## Stated task
In the article below about young adults and church attendance, which two organizations jointly ran "The Connected Generation" project?

## Extract to read
################

A new research project on young adults spanning 25 nations shows that those attending church on a regular basis experience less mental health issues than those whose who don’t.
A majority the 15,369 people surveyed between the ages of 18 and 35 in the massive global study who attended weekly worship services reported having a more positive outlook on life than their peers who seldom or never attend.
A joint venture between the Barna Group and World Vision, called “The Connected Generation,” set out to distinguish the importance of faith in the lives of young people globally, and Barna Group Editorial Director Alyce Youngblood, who also serves as senior writer for the expansive project, found that regular biblical teaching grounds the younger generation in a more stable state of mind and spirit.
“The research reveals a generation of driven adults who are wary and weary, wrestling with questions, longing for deeper relationships and facing significant societal, professional and personal obstacles, yet, we also found that faith is one important factor associated with their well-being, connection and resilience,” Youngblood stressed in the Connected Generation report.

################

## Dataset records
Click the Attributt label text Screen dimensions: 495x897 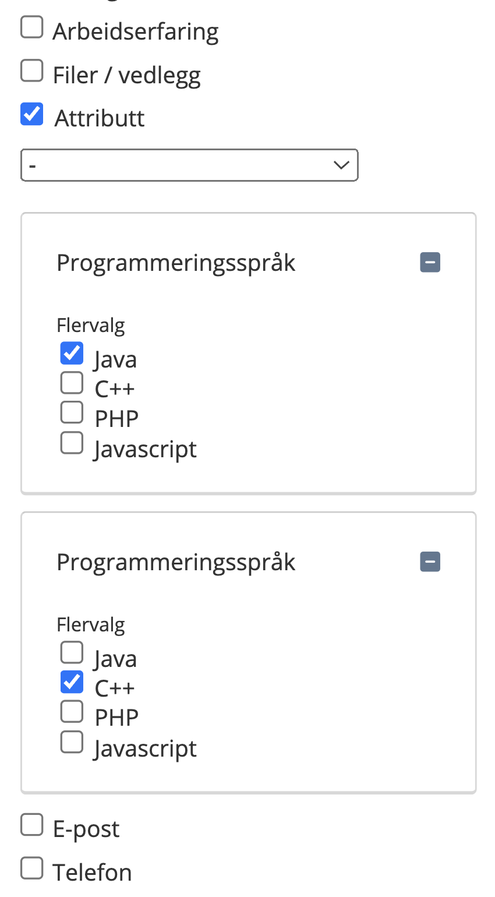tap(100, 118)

################

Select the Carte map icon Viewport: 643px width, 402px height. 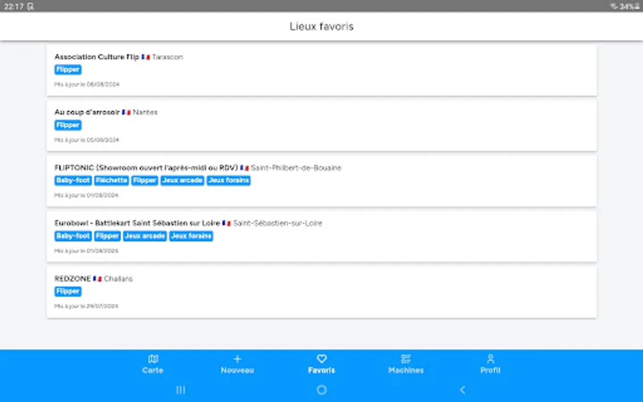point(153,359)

################

## Complete answer
The Barna Group and World Vision.